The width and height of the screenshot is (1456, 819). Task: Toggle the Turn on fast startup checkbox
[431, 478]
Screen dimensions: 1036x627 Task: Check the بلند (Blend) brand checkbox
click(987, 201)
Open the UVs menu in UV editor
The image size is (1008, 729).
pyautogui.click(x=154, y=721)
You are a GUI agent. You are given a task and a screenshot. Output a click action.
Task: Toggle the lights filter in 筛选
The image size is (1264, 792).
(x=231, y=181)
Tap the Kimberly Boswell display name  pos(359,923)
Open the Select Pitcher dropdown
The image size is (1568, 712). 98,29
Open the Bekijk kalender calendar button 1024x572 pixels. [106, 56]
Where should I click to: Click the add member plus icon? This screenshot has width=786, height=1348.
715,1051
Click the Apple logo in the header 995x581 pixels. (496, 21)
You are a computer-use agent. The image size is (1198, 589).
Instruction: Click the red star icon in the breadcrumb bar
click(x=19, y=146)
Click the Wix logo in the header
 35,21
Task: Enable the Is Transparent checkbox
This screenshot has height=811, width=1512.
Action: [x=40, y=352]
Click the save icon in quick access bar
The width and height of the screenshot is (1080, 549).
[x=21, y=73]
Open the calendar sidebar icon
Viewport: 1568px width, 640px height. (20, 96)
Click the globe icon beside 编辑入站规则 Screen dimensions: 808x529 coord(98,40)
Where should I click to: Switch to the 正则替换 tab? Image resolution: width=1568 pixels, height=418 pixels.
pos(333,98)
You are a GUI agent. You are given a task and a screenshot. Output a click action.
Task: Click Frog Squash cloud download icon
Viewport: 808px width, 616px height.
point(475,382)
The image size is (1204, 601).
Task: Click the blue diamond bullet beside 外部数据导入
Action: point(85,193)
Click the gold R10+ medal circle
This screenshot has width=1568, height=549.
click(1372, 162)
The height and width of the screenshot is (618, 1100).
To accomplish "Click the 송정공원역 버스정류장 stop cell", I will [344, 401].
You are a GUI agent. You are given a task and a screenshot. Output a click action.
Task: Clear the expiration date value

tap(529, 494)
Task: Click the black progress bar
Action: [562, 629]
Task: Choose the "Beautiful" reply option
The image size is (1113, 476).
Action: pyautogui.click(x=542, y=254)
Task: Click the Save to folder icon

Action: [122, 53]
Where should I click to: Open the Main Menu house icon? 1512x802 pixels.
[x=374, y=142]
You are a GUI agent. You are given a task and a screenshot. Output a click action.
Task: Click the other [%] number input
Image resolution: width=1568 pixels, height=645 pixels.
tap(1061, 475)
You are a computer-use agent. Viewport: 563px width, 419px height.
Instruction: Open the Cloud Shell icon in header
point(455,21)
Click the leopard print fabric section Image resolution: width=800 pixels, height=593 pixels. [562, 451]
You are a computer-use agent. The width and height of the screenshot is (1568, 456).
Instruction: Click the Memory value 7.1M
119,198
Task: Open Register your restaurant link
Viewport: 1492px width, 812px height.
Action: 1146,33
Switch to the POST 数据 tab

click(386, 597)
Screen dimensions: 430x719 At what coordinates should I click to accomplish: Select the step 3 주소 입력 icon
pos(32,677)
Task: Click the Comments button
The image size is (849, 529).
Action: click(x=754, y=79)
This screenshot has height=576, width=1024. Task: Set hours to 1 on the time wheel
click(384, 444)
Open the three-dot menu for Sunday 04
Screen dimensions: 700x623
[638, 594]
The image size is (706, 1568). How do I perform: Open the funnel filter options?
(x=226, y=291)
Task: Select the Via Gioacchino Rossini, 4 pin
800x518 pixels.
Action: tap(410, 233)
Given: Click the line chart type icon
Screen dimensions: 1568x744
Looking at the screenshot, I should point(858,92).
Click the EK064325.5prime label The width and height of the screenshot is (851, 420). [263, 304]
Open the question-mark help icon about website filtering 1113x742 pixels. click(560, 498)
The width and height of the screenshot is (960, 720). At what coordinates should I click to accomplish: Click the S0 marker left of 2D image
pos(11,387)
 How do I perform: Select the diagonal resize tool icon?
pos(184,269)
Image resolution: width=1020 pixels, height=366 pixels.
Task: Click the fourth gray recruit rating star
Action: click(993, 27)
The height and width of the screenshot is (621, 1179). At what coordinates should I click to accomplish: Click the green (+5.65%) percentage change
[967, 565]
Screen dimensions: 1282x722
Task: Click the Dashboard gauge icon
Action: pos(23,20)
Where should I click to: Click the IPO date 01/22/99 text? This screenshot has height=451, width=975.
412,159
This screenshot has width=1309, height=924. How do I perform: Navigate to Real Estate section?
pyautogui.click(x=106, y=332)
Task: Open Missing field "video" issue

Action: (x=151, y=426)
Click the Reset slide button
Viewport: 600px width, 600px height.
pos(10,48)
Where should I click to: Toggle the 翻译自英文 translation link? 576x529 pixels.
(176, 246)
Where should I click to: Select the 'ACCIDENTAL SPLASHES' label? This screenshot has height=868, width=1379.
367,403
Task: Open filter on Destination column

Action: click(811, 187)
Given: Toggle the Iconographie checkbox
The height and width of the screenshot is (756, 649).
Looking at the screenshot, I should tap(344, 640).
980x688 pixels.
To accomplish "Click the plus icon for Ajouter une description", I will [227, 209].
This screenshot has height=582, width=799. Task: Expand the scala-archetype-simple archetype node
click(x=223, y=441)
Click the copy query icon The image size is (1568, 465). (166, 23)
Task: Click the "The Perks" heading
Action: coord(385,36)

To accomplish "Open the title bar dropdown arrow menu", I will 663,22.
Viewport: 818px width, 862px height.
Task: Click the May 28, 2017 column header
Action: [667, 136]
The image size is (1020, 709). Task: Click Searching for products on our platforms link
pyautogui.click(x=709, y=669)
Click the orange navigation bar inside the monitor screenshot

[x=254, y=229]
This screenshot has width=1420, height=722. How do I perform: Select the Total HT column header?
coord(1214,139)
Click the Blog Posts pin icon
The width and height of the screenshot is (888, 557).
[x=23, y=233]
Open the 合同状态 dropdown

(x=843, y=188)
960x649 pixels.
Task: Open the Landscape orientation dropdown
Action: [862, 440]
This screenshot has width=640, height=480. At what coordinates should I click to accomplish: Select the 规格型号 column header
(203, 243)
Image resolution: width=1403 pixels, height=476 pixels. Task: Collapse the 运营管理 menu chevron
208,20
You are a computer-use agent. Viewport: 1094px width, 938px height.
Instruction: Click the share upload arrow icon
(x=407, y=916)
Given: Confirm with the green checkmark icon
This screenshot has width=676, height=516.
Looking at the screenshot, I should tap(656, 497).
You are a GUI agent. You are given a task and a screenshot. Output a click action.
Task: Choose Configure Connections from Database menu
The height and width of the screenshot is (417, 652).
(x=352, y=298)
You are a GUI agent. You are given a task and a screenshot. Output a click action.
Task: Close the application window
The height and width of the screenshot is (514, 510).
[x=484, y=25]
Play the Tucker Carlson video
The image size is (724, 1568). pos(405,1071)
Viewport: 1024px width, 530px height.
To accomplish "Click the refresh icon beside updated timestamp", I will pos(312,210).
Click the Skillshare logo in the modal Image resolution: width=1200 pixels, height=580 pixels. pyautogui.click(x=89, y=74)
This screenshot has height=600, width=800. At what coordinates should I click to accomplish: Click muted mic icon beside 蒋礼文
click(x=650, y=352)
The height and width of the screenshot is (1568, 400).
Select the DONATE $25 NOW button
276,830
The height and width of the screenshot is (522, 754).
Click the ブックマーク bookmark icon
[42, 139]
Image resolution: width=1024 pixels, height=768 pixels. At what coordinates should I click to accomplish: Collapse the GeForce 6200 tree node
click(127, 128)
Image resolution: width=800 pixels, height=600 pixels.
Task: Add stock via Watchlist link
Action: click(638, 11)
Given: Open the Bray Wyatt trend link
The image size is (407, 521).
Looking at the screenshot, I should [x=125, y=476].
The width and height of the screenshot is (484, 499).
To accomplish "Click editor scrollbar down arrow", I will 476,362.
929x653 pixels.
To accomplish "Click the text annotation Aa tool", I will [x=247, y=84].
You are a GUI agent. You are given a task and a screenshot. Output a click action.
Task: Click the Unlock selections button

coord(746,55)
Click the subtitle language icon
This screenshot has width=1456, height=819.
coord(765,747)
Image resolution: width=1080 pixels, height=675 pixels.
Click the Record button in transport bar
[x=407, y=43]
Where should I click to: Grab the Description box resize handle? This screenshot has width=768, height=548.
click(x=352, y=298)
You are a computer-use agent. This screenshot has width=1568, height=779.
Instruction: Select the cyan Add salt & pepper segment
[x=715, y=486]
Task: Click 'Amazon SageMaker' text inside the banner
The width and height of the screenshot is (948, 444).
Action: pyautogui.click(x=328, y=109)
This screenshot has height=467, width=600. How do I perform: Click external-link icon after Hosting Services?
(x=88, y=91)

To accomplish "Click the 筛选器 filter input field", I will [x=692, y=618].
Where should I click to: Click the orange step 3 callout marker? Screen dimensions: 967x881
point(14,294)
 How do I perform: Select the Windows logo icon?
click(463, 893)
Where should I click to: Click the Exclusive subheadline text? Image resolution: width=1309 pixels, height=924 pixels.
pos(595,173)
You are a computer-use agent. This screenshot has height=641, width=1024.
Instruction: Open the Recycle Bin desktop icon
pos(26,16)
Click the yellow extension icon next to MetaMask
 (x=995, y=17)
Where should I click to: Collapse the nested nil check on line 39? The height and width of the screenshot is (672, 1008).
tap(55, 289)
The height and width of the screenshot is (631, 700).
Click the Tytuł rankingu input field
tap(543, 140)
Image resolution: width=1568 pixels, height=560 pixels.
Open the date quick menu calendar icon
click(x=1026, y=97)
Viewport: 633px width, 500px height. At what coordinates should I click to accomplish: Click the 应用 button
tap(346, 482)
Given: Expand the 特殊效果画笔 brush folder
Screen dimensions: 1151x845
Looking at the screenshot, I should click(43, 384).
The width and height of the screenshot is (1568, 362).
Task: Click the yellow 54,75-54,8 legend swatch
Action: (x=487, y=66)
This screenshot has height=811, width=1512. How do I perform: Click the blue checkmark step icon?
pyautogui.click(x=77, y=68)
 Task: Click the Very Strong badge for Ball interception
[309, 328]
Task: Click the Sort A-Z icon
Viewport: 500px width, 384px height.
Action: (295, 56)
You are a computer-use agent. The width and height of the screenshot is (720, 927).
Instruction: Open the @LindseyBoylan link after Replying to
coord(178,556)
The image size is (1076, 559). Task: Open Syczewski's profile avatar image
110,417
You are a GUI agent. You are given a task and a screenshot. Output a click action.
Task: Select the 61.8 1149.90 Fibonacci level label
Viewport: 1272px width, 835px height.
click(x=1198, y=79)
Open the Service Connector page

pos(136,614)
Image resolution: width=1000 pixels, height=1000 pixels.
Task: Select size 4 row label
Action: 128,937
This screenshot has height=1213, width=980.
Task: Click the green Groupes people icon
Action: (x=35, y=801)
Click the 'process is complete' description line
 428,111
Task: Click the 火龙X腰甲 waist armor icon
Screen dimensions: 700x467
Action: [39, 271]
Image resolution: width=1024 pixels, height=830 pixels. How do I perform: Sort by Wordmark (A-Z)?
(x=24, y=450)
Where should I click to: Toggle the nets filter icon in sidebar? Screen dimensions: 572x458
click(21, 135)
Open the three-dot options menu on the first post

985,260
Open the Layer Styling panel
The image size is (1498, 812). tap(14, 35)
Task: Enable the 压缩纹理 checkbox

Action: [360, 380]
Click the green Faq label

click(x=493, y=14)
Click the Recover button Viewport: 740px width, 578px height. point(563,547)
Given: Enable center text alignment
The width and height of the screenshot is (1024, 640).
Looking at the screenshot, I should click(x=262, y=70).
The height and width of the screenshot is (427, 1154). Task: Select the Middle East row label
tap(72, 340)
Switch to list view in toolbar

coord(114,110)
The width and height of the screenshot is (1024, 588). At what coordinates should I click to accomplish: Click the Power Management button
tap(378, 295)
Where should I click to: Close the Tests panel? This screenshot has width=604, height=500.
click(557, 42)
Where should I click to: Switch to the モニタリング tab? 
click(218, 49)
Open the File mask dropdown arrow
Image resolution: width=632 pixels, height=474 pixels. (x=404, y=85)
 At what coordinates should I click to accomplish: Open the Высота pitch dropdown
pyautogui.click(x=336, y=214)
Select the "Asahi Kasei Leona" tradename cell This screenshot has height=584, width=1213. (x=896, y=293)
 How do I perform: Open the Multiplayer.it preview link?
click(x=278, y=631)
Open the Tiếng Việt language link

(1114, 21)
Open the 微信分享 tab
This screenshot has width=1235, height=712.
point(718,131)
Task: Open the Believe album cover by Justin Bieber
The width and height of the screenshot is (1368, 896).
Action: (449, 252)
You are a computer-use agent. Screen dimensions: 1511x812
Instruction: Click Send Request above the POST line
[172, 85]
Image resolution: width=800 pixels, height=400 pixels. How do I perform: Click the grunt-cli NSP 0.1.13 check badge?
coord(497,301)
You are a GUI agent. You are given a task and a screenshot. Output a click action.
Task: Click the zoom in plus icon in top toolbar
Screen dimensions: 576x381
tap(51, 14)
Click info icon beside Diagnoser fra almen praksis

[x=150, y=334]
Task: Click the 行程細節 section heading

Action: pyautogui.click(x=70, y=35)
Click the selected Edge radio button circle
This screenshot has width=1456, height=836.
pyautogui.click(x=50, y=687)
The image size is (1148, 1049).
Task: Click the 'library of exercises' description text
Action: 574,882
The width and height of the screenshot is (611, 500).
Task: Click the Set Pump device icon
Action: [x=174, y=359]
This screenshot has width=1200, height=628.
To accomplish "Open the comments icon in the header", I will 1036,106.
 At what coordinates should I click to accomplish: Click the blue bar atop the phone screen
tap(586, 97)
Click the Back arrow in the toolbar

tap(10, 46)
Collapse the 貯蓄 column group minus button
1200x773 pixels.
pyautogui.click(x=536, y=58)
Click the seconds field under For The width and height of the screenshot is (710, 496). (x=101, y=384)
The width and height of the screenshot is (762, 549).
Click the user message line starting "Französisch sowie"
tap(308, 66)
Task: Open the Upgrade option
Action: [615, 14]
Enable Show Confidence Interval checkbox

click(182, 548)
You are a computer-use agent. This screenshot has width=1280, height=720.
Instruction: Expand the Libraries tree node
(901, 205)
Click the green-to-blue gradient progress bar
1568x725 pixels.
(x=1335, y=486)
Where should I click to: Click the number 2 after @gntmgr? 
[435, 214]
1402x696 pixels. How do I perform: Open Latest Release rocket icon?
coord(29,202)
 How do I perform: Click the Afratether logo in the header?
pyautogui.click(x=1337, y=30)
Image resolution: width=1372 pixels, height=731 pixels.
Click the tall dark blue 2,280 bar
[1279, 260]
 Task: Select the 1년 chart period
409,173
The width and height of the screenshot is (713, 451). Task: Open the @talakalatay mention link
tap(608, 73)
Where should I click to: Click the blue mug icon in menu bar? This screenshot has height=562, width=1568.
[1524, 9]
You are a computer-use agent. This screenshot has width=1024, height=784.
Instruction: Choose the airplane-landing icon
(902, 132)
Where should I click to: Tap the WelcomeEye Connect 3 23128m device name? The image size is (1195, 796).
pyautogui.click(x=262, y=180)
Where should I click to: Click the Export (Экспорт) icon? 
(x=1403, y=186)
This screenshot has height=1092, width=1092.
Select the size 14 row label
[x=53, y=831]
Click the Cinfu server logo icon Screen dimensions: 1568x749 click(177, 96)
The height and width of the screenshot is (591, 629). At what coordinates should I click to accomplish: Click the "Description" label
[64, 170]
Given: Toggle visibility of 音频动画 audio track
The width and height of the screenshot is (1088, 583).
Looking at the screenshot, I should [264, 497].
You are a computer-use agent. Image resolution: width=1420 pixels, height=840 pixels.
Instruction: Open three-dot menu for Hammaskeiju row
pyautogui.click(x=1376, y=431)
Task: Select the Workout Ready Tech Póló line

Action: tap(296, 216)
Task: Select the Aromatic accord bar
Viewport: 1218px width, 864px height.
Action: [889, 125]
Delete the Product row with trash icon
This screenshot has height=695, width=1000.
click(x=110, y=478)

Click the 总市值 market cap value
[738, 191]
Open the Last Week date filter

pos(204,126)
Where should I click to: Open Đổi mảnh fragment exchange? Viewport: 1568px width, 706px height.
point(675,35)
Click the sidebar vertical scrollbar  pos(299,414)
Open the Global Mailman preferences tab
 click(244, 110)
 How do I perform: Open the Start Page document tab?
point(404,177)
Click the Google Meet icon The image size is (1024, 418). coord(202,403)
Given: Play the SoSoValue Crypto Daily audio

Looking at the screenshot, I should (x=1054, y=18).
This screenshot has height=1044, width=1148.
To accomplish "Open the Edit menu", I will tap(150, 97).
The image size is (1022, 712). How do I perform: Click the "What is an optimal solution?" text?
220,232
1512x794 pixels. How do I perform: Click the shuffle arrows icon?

• [What is expected]: Pull out each line of the records holding the string "cell".

• [Response to this task]:
To accomplish "Click the 송정공원역 버스정류장 stop cell", I will [344, 401].
Select the "Asahi Kasei Leona" tradename cell This screenshot has height=584, width=1213. (x=896, y=293)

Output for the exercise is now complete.